I got a call this morning telling me that someone from my old life, someone very special to me, passed away this weekend. She was the mother of my first husband's best friend. They were like a second family to my first husband, and consequently became like a surrogate family to me as well during the years I was married to Kelly. When he and I split up, and then he died shortly thereafter, that family never wavered in their support and love for me. They understood that Kelly had struggled with demons for years and years, and unlike my own family, never held me responsible for his downward spiral or his death. Marsha, the mom, celebrated my new marriage, along with all our other loved ones, at Michael's and my wedding reception, and she was never anything but genuinely happy that I had found happiness. Before I lost touch with her, she told me more than once to "thank Michael for me for being so good to you and to Kevin."

But as these things often go, we gradually lost touch over the years. She and I used to periodically talk on the phone, and I think as I moved on with my life, I made an effort to put my old life, and all its trappings, behind me. The phone calls petered out, though I did continue to send Christmas cards with letters, updating her on our goings-on and asking her for news on her end. But after a while, the responses stopped coming.

After several years of no contact, I found one of her daughters on Facebook, and she put me back in touch with her mom. I got a surprise phone call from Marsha one night this past May, and she and I spent over an hour catching up. It was wonderful to talk to her again.

Sadly, though, she had been battling pancreatic cancer for the last couple of years. In a rare ocurrence, she actually went into remission for a while (pancreatic cancer is extremely aggressive and usually terminal). When I spoke to her in May, she was in remission. After catching up, we promised to stay in touch and to get together when the stars aligned properly. But we never did.

And this morning I got a phone call from her other daughter. I haven't talked to her in ten years, probably, but as soon as she said who it was, I knew what she was calling about.

I don't feel like I'm really entitled to grieve; this wasn't my family, and I failed to make a better effort to stay in touch. And yet I feel very, very sad. A person who gives of themselves, who offers kindness and love and encouragement without judgment, without strings, is an extremely rare person in my experience.
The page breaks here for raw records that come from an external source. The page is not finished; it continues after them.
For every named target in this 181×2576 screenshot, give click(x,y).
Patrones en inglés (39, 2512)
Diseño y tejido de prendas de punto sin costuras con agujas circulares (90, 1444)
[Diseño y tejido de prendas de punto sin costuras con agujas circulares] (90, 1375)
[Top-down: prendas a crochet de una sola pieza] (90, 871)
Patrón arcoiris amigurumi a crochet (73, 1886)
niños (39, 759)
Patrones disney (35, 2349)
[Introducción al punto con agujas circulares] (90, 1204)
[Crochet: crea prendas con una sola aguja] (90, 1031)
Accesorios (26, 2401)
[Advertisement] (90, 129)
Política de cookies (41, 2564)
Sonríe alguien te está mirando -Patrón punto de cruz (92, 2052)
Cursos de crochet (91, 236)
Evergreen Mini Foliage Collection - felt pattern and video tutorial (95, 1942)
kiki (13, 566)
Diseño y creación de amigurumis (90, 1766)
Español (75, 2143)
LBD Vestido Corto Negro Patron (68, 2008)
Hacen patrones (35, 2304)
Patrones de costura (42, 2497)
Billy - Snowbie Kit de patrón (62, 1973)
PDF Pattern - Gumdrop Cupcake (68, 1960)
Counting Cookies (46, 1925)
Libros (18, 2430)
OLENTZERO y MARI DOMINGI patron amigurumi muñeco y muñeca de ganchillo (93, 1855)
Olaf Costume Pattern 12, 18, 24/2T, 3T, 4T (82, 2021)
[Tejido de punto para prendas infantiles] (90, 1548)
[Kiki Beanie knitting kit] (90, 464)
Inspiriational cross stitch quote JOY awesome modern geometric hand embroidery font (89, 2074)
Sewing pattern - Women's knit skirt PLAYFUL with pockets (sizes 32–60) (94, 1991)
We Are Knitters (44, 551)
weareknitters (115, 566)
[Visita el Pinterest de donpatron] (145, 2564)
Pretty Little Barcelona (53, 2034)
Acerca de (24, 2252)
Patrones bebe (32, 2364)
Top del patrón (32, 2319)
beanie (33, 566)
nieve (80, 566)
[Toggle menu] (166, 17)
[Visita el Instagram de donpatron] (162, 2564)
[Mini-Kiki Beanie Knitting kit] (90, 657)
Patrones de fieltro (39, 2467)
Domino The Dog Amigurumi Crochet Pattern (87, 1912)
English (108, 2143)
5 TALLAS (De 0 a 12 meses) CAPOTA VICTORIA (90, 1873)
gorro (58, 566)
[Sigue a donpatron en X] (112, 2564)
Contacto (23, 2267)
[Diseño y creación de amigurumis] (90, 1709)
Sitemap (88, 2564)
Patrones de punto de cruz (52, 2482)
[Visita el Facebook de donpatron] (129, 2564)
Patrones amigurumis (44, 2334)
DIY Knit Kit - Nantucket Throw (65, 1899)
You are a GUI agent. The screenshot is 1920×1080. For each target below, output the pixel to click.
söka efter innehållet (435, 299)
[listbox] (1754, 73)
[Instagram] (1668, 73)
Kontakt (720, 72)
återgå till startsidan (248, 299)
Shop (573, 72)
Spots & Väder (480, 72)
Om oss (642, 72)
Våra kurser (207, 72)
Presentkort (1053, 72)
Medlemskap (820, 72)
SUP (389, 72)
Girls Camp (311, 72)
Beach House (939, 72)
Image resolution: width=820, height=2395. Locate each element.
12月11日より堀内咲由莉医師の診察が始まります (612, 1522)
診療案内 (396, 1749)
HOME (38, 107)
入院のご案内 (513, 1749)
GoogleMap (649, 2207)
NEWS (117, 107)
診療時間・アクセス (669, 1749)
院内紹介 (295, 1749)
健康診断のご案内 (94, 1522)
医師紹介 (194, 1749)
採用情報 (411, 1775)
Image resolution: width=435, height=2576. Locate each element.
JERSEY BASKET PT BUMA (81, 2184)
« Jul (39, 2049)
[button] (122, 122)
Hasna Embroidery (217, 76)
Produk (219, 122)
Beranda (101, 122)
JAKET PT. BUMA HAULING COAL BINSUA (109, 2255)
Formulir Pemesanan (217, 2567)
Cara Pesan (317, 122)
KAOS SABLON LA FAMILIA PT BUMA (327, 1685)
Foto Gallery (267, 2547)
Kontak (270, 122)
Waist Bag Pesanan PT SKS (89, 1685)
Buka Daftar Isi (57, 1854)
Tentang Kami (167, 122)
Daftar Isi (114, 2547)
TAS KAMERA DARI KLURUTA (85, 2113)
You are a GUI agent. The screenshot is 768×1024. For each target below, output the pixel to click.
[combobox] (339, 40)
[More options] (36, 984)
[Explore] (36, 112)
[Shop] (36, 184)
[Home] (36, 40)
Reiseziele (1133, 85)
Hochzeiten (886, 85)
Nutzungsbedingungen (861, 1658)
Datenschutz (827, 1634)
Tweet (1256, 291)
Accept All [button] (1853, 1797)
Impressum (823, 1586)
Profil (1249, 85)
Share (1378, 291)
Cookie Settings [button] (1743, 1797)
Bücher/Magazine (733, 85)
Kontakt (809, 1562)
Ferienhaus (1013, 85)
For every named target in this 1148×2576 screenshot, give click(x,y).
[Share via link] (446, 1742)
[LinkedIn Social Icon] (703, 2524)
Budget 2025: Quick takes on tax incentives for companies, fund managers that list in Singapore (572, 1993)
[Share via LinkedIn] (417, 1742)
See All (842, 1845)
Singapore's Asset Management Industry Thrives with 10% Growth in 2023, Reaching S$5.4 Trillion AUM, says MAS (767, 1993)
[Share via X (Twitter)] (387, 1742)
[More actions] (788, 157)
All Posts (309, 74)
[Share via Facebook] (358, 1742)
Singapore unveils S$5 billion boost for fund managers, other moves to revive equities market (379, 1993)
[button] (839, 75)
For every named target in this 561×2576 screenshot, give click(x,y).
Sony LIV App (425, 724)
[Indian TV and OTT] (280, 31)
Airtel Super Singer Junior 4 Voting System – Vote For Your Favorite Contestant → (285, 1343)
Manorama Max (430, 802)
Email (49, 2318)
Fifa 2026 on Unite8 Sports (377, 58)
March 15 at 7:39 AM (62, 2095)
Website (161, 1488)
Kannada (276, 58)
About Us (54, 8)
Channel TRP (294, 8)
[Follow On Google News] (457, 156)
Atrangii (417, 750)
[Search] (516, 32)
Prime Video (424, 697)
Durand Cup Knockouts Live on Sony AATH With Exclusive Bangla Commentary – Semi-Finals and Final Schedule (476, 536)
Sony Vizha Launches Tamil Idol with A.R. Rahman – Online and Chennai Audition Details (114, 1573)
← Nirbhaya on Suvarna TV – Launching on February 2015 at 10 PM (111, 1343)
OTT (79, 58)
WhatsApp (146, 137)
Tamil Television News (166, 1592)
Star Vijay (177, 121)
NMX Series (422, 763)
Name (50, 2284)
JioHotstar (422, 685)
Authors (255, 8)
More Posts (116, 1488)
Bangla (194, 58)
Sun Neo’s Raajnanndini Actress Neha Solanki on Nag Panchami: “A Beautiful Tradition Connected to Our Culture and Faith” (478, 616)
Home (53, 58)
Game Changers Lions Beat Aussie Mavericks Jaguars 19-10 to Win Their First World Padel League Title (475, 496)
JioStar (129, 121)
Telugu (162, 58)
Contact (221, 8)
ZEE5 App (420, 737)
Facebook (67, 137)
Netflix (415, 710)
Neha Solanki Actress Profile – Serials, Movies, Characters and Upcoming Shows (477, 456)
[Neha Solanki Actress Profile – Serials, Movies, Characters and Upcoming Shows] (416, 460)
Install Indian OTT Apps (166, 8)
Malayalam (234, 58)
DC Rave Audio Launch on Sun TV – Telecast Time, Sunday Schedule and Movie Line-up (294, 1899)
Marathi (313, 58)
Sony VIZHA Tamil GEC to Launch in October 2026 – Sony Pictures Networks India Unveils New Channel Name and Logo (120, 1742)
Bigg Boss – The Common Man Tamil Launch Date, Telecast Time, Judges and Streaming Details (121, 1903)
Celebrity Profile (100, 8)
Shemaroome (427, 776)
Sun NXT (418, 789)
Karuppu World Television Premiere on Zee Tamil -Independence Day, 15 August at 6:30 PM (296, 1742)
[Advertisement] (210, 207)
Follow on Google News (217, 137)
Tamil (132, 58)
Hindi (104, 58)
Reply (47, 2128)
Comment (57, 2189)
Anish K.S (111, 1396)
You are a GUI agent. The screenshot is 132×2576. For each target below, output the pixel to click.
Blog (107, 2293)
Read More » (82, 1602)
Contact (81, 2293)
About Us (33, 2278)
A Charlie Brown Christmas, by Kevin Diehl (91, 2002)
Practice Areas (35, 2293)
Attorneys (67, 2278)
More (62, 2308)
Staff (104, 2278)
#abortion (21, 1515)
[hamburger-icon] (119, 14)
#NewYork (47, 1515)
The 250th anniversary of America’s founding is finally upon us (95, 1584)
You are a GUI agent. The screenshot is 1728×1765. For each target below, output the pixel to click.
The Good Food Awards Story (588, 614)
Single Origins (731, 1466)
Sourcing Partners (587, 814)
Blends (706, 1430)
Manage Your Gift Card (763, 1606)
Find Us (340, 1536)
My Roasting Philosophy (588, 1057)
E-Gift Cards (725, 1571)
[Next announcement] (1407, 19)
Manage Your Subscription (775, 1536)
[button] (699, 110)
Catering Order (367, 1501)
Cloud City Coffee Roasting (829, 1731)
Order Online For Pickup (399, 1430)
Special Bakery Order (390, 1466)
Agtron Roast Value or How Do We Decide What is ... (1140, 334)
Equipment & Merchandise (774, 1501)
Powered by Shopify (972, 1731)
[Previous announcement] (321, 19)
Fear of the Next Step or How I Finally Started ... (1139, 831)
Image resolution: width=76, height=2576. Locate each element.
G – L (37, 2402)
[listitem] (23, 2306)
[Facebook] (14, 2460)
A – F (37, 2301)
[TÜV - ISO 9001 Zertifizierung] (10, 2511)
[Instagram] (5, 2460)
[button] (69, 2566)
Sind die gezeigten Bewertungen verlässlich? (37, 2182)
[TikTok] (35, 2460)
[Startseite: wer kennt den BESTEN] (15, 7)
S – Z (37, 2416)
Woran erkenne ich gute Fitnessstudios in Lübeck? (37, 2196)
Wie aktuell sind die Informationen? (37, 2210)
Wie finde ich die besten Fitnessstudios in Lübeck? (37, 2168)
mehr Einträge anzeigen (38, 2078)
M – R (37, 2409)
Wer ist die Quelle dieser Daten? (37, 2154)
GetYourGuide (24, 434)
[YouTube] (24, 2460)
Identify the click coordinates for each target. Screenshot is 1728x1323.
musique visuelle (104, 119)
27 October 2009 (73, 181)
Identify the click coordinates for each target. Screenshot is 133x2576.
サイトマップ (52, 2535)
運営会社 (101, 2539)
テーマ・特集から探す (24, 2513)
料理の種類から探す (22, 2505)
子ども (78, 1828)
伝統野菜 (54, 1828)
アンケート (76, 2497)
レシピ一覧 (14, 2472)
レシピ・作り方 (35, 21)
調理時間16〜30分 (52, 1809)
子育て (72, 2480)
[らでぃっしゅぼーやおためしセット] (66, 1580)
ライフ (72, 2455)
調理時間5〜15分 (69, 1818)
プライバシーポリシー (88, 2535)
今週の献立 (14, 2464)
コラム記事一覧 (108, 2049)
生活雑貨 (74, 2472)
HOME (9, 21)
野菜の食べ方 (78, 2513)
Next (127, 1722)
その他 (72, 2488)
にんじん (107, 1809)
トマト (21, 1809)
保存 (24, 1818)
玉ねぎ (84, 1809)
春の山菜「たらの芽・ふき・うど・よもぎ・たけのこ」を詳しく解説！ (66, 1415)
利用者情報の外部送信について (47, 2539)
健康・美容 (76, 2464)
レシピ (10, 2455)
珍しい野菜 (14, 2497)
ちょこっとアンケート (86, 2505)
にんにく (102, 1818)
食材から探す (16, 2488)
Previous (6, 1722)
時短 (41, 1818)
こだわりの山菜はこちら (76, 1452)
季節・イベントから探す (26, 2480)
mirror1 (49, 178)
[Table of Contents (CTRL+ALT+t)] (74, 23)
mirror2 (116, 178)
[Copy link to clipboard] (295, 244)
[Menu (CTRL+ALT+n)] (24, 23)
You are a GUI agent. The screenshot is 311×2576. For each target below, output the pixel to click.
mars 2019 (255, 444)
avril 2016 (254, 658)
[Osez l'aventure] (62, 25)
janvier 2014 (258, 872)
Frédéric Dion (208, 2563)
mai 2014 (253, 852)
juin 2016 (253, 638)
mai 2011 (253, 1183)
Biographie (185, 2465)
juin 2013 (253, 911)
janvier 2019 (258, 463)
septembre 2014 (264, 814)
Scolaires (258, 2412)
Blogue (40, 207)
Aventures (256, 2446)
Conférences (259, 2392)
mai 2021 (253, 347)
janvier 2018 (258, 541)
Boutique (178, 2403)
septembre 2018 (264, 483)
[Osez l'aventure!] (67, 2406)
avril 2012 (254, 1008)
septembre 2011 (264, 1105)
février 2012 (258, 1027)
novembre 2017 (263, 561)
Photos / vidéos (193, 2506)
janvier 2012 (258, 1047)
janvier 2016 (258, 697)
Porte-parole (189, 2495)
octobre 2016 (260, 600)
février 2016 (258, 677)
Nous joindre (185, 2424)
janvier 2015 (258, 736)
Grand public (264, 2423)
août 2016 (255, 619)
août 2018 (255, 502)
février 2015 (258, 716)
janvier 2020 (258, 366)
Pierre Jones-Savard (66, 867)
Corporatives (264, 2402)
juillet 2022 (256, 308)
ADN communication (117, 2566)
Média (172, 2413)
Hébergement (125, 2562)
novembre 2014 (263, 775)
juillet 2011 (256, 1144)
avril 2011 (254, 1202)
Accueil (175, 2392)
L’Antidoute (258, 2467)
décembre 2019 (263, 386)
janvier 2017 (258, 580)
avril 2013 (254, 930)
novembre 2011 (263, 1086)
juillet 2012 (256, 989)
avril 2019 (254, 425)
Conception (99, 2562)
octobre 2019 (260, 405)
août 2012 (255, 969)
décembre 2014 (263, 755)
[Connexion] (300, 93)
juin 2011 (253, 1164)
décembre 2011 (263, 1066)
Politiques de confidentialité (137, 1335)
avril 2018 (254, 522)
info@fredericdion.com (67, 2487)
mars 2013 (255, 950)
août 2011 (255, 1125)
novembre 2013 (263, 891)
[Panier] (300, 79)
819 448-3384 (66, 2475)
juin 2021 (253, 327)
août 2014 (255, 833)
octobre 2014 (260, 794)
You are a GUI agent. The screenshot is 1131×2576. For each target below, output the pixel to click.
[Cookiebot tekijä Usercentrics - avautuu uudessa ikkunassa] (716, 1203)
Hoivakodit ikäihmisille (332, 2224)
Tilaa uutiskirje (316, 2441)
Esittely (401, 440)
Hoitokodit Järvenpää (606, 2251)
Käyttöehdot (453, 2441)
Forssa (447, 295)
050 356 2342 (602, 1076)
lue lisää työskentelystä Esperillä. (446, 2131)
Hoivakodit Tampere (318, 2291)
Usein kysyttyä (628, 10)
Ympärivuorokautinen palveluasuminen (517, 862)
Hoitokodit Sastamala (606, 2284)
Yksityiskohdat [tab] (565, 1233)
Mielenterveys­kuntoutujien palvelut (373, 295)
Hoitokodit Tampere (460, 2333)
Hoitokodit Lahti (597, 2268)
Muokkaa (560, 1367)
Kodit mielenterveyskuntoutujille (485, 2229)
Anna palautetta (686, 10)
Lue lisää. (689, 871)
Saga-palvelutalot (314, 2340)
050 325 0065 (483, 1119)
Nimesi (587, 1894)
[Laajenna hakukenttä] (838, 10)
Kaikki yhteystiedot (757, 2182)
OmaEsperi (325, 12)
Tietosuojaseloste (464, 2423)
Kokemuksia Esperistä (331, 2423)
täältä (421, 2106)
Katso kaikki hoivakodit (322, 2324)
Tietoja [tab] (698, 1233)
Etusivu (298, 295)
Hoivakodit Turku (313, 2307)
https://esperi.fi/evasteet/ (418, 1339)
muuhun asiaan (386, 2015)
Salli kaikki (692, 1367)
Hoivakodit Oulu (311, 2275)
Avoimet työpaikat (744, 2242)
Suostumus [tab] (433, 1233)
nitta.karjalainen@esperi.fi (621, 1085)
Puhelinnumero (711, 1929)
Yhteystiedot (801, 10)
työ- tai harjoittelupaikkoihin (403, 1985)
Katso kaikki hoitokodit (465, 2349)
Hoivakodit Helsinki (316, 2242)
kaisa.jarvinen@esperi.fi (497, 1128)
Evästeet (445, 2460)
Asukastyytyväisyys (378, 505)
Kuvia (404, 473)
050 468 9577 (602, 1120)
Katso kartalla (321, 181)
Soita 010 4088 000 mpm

Marsha was one of those rare people.

They are having a memorial service for her in a couple of weeks which I and my little family have been welcomed to. I have very mixed feelings about it. Am I prepared to handle all the emotions it will bring up, these people being such a strong tie to the past I've tried so hard to put behind me? Particularly my first husband's best friend, one of Marsha's sons, who for many years was like a brother to me. I just don't know. It's putting my stomach in knots just thinking about it.

I don't know what I'm going to do. But I do feel like the world is now absent a really wonderful person.

1 comment:

diane rene said...

I am so sorry for your loss, Lisa.

Does anyone ever really know why or how they lose touch when they don't mean to? I sure don't. life happens, we can't avoid it or get around it ... it sucks us in and for a while we are only in contact with those we HAVE to be in contact with.

I believe you have every right to grieve tho! she may have been a part of the past, but she is a part you still find comfort in through memories. and if her daughter is calling to inform you, then you are still tied to them as well.

grieve the way you need to grieve, and find closure in your way, but know you are entitled.